Alıştırma bölümleri ->
1. Belge metnine göre şu soruların yanıtları nedir?
(a) Metin, sözü edilen durumun hangi prensiple ortaya çıktığını söylüyor?
(b) AKP iktidarı, iktidarını kaç sene devam ettirmiştir?
(c) Bu ülkede önyargılar bitmediği sürece ne olamaz?
2. Aşağıdaki ifadeler belge metniyle örtüşüyor mu?
(a) Her kafası açık bayan solcu ya da ateisttir.
(b) Dünün mağdurları bugün muktedir olmuştur.
(c) AKP iktidarı yirmi yıl önce ülkenin başına geçmiştir.

Tek bildikleri şeyin bu olmasından kaynaklanan durumdur. Bu tipler olmasa haşmetlü padişahımız mitiglerde kimin üzerinden duygu sömürüsü yapacak?
Etki tepki prensibiyle ortaya çıkmış bir durumdur...
(tek cümle okuyup eksiyi basacak olan orospu çocuğu otur sen de oku şunu bir)
Bilindiği üzere her hareket bir etki neticesinde tepki olarak doğar. Bu ülkenin kurucu kadrolarıyla aynı düşünceye sahip oldukları için kendilerini bu ülkenin gerçek sahibi zanneden bir kitle zamanında türbanlı vatandaşlarımızı gerçekten mağdur etmiştir. hala sözlük misali bazı yerlerde saygısızca ağzından köpükler saçarak saldırmaktadır.
Bundan on yıl önce ne yazık ki akp iktidarı bu mağdur edilmiş kişilerin hallerinden faydalanarak bu ülkenin başına geçmiştir ve iktidar olmasını sağlayan mağduriyet motifini gayet iyi kullanarak iktidarını on sene devam ettirmiştir.
Gelinen noktada: dünün mazlumları bu gün zalim, dünün mağdurları bugün muktedir olmuşlardır fakat zulümlerini hem kendi gözlerinde aklamak, hem de kamuoyunda muteber bir imaj yaratmak için ısrarla mağduruz biz görüntüsü çizmişlerdir.
Allah kimseyi iktidarla sınamasın...
Öncelikle şu belirtilmelidir ki her kafası açık bayan solcu, ateist, günahkar, değildir. Aynı şekilde başı kapalı bir hanımefendi de her türlü kötü ithamları haketmemektedir. Bunun hesabını kimse yapamaz ve bunun yorumu kimseye düşmez. Bu ülkede önyargılar bitmediği sürece ne bir adım ileri gidebiliriz ne de bir adım geri. Yıllardır yerimizde saymamızın nedeni de budur. insanı önce insan olarak değerlendirin, kılıfını tartışmak kimseye düşmez.

Alıntılanan satırlar ->
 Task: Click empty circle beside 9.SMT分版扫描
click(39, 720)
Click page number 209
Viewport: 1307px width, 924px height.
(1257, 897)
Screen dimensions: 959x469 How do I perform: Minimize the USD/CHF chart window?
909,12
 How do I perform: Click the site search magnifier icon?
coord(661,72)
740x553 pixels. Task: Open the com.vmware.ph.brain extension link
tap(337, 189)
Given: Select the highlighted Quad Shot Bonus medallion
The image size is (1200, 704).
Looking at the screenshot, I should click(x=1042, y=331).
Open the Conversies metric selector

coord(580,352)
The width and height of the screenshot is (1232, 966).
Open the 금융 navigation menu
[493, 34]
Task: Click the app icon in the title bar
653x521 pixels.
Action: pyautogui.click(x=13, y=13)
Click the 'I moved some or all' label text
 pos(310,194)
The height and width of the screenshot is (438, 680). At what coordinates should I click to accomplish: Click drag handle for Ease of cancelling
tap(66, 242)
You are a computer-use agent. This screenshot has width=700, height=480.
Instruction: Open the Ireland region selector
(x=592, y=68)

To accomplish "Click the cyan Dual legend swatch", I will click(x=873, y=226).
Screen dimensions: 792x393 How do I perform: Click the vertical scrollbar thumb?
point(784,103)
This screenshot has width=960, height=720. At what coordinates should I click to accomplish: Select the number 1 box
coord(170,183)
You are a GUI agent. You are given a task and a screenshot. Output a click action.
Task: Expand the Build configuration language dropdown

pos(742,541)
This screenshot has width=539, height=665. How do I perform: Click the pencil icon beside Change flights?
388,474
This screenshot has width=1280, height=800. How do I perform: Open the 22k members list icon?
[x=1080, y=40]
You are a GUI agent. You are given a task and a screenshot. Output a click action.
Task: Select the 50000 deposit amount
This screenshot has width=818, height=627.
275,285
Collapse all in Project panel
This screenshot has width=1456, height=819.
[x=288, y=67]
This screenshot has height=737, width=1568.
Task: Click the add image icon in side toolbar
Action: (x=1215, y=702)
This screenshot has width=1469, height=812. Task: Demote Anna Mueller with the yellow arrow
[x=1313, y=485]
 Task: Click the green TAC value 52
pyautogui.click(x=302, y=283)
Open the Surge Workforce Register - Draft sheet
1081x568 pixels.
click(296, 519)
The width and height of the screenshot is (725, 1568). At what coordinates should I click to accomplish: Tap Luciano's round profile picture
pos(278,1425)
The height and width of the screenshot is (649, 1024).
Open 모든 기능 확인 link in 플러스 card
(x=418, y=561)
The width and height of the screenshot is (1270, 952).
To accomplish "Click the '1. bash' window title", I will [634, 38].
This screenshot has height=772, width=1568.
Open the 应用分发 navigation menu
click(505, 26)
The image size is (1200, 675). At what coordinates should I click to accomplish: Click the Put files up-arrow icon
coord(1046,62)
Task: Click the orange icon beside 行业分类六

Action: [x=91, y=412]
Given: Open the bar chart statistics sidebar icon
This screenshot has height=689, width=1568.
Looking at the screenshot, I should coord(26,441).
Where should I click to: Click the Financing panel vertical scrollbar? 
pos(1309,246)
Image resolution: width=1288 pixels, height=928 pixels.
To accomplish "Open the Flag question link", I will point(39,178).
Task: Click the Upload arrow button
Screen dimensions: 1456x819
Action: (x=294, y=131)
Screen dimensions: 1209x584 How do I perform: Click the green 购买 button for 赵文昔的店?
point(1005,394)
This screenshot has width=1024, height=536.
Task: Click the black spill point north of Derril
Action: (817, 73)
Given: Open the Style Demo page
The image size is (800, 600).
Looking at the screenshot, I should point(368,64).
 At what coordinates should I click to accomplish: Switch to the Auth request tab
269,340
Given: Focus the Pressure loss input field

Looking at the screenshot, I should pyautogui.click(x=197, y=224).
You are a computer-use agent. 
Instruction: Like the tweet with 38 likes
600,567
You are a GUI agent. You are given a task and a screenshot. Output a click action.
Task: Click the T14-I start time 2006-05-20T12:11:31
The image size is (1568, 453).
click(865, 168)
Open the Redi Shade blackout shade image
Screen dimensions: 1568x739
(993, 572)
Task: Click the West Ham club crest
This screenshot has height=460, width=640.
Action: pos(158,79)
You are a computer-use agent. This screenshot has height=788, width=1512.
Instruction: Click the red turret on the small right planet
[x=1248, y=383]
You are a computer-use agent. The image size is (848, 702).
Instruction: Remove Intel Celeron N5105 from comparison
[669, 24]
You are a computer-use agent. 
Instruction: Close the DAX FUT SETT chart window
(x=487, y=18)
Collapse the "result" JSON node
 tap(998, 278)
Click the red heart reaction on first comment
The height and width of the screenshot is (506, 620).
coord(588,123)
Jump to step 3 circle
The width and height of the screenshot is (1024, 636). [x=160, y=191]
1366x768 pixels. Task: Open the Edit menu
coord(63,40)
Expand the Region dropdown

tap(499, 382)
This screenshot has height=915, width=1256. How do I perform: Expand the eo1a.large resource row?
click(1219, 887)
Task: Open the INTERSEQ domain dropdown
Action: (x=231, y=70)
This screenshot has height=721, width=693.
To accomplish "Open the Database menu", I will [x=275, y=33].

Görev sonuçları ->
1.
(a) Etki tepki prensibiyle.
(b) On sene.
(c) Ne bir adım ileri gidilebilir ne de bir adım geri.

2.
(a) Hayır: "her kafası açık bayan solcu, ateist, günahkar, değildir"
(b) Evet: "dünün mağdurları bugün muktedir olmuşlardır"
(c) Hayır: "Bundan on yıl önce ne yazık ki akp iktidarı bu mağdur edilmiş kişilerin hallerinden faydalanarak bu ülkenin başına geçmiştir"